Melayani para pembeli dan calon pembeli tersebut, nyatanya memang bukan pekerjaan mudah. Mereka memiliki latar belakang sosial dan pendidikan yang berbeda-beda. Wajar saja kalau sikap yang mereka tunjukkan dalam berinteraksi juga berbeda satu dengan yang lainnya.
Lama kelamaan, Fitri tak sanggup lagi melayani seluruh pesanan yang masuk. Jumlahnya selalu mentok pada angka 30-35 pesanan per pekan. Lebih dari itu, Fitri tidak bisa lagi memproses pesanan. Padahal stok barang benar-benar tercukupi hingga 20 pesanan per hari.
Kondisi yang dialami Fitri ini dikenal dengan istilah Productivity Trap alias Jebakan Produktivitas. Kondisi ini banyak menghinggapi para pekerja dan pengusaha, baik di dalam maupun di luar korporasi. Jebakan ini juga bisa menjerat Anda, seperti Fitri.
Productivity Trap: Memahami Arti, Penyebab, dan Gejalanya
Productivity Trap adalah suatu kondisi dimana seseorang atau sebuah organisasi terjebak dalam produktivitas yang tidak sesuai dengan kapasitasnya. Baik itu di bawah kapasitas (Low-Productivity Trap) maupun di atas kapasitas (High-Productivity Trap).

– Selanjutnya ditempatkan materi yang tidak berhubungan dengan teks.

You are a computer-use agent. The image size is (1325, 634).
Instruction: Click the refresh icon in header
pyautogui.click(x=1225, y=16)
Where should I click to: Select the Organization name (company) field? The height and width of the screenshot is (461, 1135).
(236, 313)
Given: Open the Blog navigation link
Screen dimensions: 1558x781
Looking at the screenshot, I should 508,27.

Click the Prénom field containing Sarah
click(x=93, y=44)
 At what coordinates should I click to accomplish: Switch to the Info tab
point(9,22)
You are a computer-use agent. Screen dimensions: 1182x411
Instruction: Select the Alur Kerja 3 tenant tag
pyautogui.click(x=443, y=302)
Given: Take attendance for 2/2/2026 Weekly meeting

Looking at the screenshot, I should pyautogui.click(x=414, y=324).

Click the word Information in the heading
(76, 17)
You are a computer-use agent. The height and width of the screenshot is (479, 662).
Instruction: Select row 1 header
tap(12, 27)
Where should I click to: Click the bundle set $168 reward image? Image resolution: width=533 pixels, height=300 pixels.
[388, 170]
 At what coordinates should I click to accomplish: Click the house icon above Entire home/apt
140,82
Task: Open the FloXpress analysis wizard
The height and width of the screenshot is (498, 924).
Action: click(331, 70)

Jebakan ini misalnya dapat diukur dari jumlah pekerjaan yang berhasil diselesaikan dalam satu periode atau besar kapasitas yang termanfaatkan dari keseluruhan kapasitas yang dimiliki. Ia dapat juga diukur dengan membandingkan kemampuan diri dengan orang lain yang kurang lebih memiliki kapasitas hampir sama.
Sebagai contoh, perusahaan A dan B memiliki kapasitas produksi yang sama yakni 1.000 barang per hari. Perusahaan A dapat menggunakannya secara utuh, namun perusahaan B hanya mampu menggunakan separuhnya. Inilah yang disebut sebagai Low-Productivity Trap.